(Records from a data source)
• • •

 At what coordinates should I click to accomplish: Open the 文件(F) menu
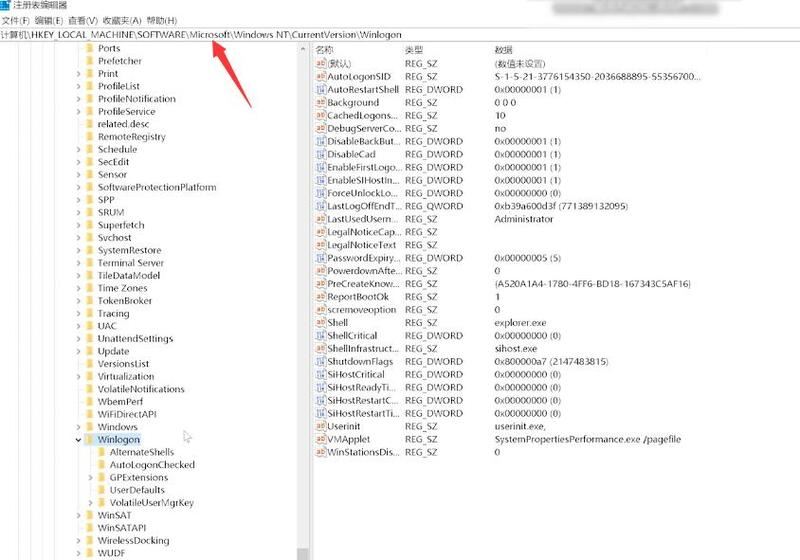[16, 20]
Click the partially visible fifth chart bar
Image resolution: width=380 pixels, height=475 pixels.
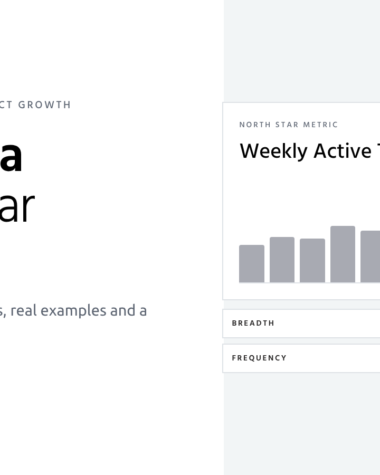(x=370, y=256)
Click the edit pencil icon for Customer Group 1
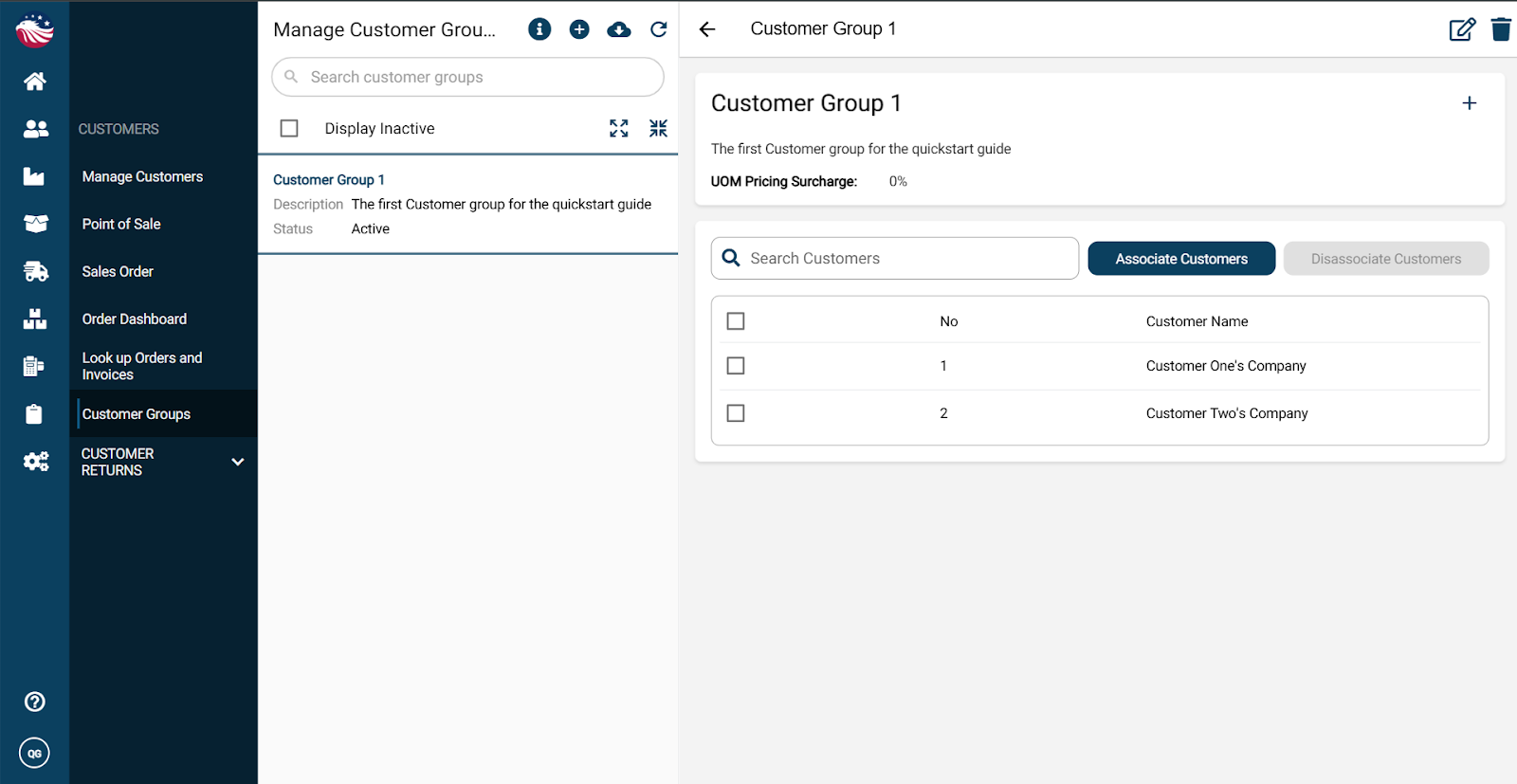 (x=1461, y=29)
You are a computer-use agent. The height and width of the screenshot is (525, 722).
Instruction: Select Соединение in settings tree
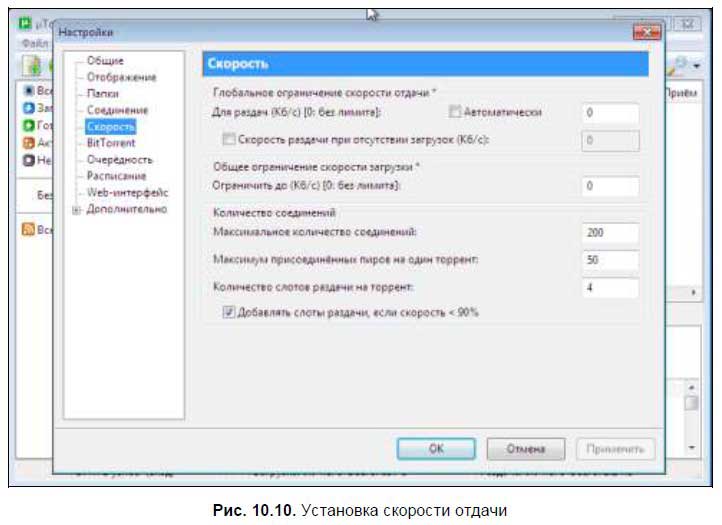pyautogui.click(x=117, y=110)

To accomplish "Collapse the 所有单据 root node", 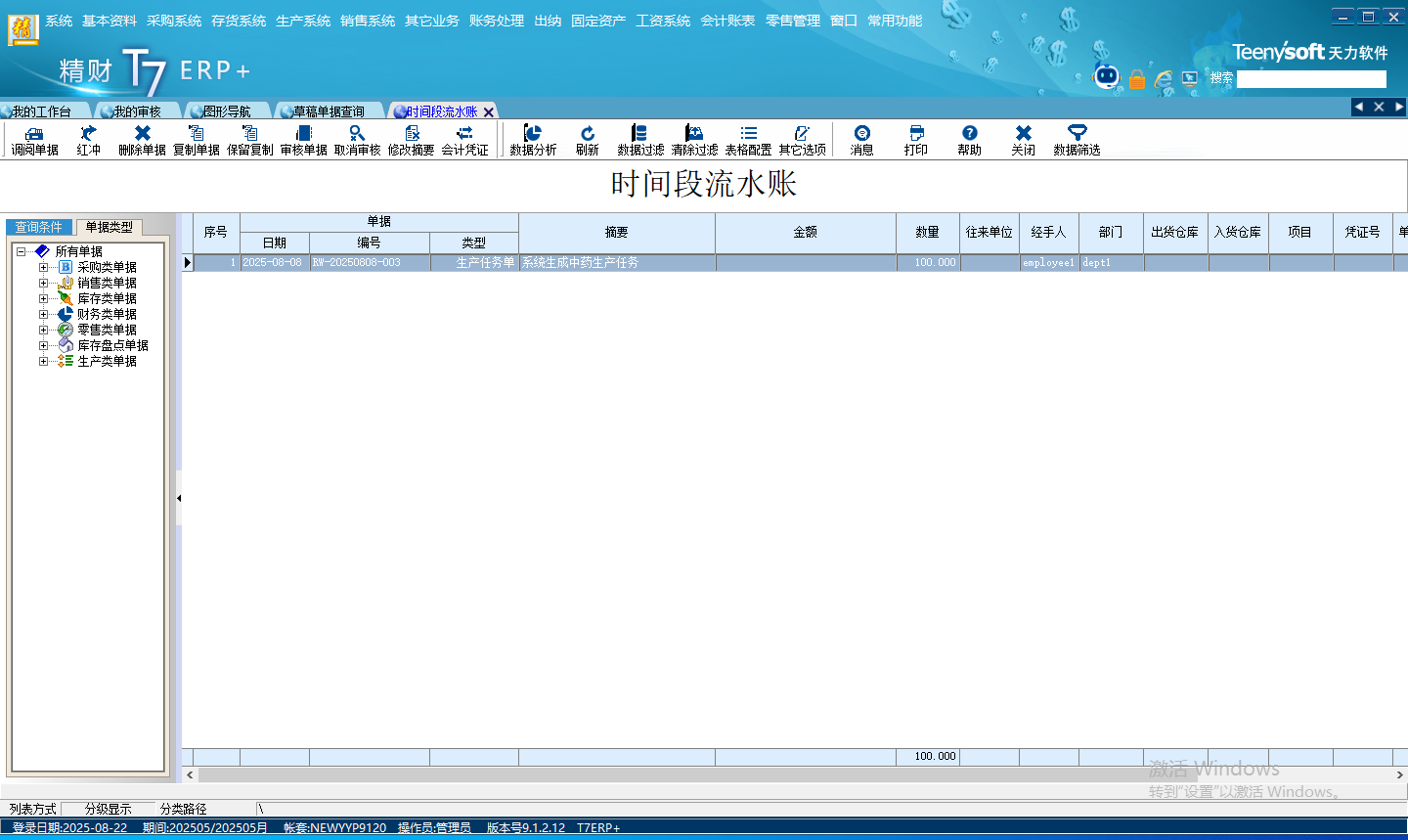I will 21,251.
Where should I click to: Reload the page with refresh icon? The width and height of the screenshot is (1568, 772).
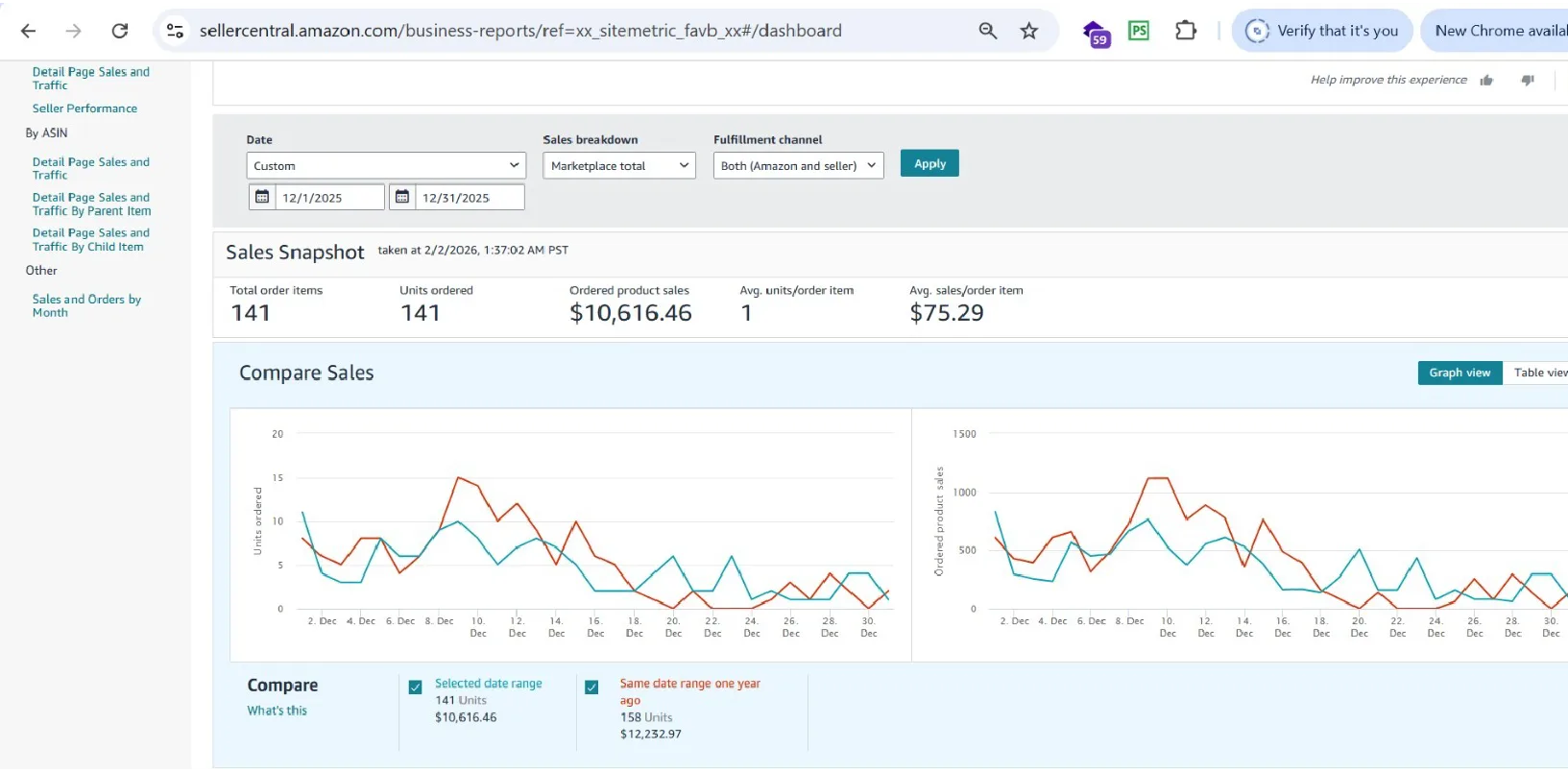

• • •

> [Aim of the task]: Please copy each line of the entries in which the word "screenshot" shows up.

> [Answer]:
You are a computer-use agent. The height and width of the screenshot is (525, 722).
Where should I click to: Reload the page with refresh icon? The width and height of the screenshot is (1568, 772).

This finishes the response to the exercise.